WRITTEN PROBLEM:
From the records below, pull out every line that contains the word "family", and copy each of those lines in full. Case counts, so match the capitalization precisely.

MATERIALS PROVIDED:
■ ■ ■

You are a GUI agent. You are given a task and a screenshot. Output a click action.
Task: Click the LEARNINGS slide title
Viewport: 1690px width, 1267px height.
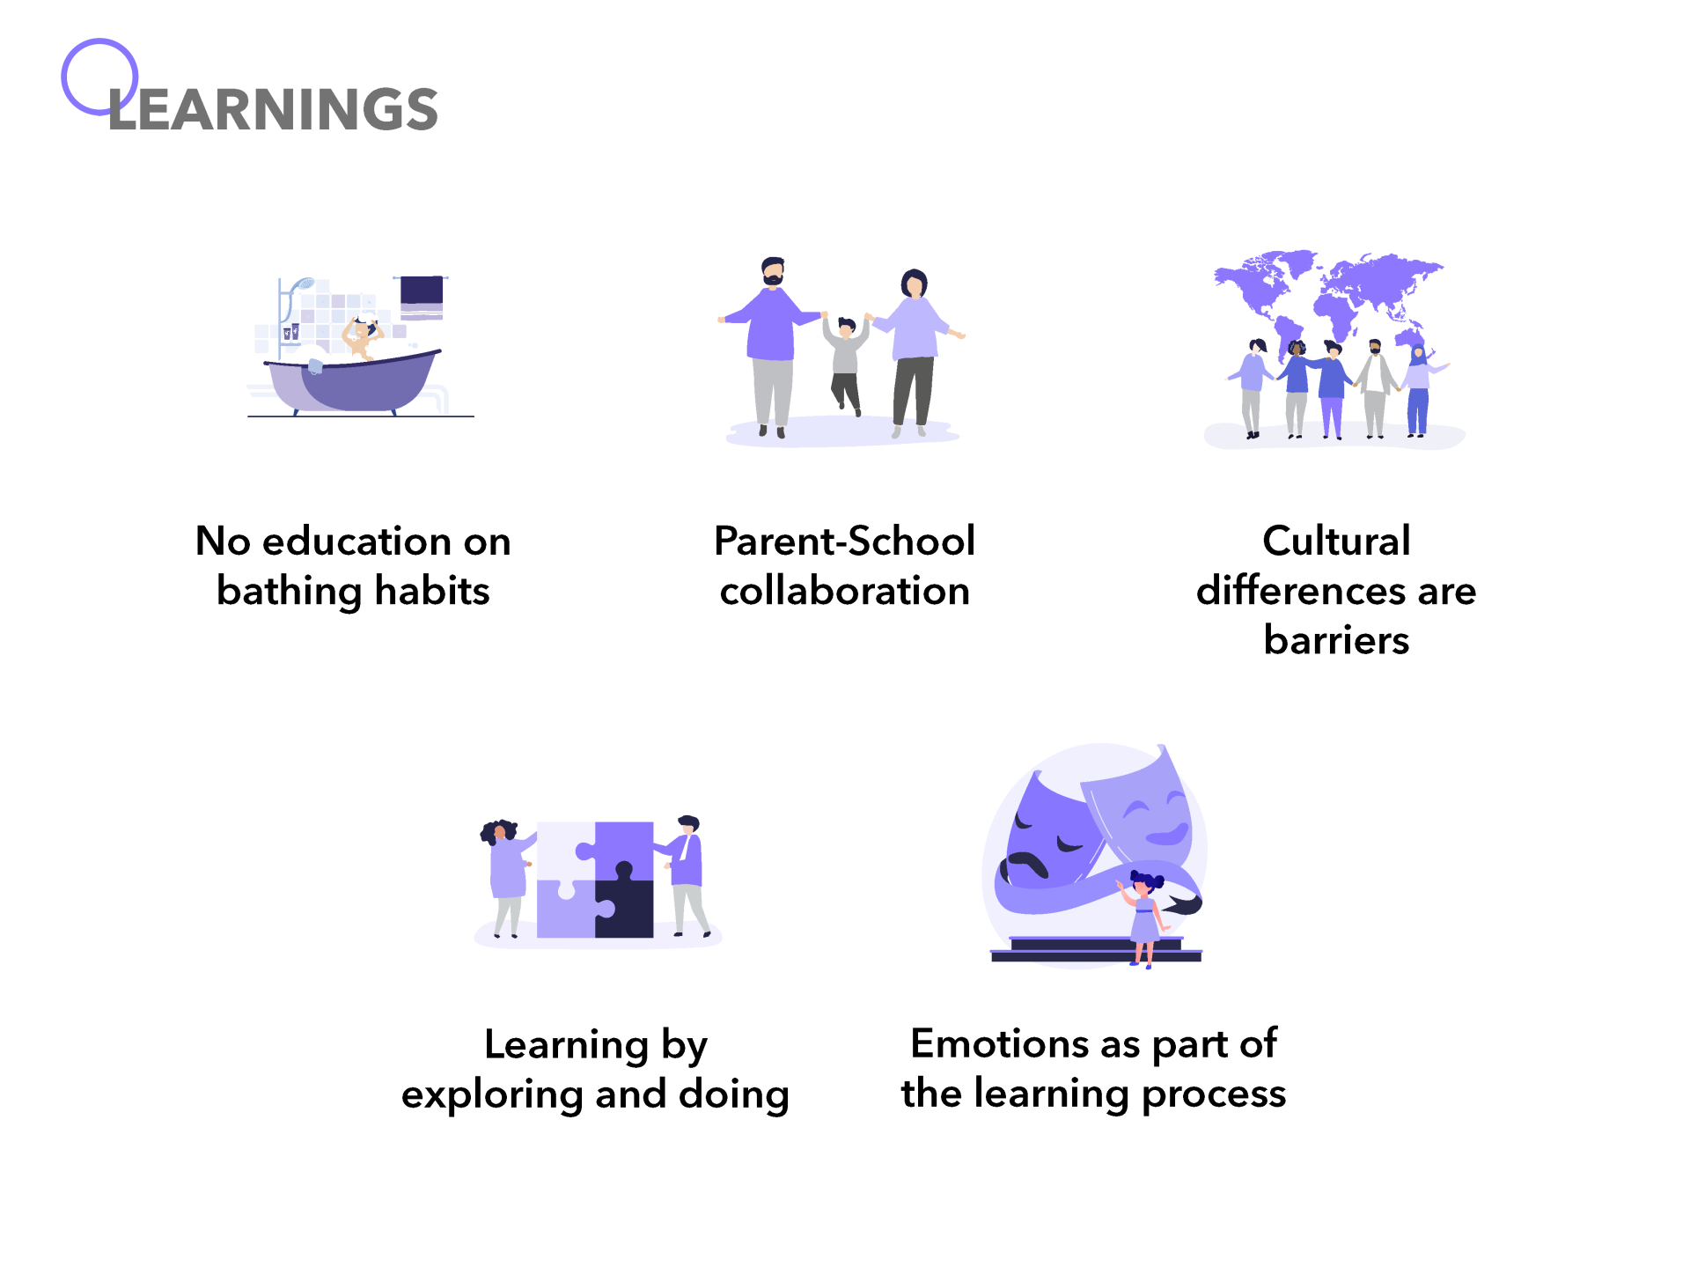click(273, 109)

■ ■ ■

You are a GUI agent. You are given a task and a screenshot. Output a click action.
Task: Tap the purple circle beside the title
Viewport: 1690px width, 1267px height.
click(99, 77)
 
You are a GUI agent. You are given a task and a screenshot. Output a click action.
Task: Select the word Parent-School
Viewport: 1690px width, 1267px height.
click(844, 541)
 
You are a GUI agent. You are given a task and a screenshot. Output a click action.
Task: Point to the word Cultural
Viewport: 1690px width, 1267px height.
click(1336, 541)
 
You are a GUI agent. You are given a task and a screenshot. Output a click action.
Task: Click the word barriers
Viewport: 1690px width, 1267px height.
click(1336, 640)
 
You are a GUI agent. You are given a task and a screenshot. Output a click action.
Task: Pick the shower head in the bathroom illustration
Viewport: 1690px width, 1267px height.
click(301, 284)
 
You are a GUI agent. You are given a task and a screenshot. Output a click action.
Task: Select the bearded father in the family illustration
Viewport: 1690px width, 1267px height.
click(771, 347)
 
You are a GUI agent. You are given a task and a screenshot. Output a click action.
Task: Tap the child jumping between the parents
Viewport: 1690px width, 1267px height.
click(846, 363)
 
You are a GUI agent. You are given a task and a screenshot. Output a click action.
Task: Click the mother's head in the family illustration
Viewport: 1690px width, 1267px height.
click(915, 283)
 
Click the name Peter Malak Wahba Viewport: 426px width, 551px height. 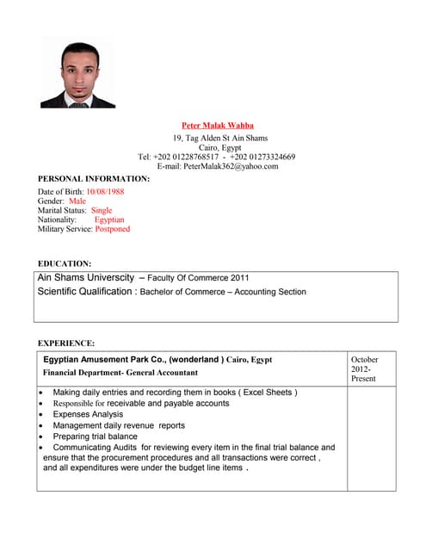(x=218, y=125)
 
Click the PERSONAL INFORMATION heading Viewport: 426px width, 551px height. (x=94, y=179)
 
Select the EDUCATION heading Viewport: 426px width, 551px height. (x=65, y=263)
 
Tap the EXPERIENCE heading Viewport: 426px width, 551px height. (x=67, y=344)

■ ■ ■

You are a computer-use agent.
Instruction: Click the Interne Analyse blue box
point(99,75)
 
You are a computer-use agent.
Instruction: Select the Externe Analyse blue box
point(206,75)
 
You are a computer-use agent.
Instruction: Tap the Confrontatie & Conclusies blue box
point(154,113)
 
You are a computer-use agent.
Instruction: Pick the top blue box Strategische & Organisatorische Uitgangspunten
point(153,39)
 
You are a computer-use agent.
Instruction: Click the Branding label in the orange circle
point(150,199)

■ ■ ■

RESPONSE TO THE TASK:
Task: Select the bearded father in the family illustration
Task: Click the mother's head in the family illustration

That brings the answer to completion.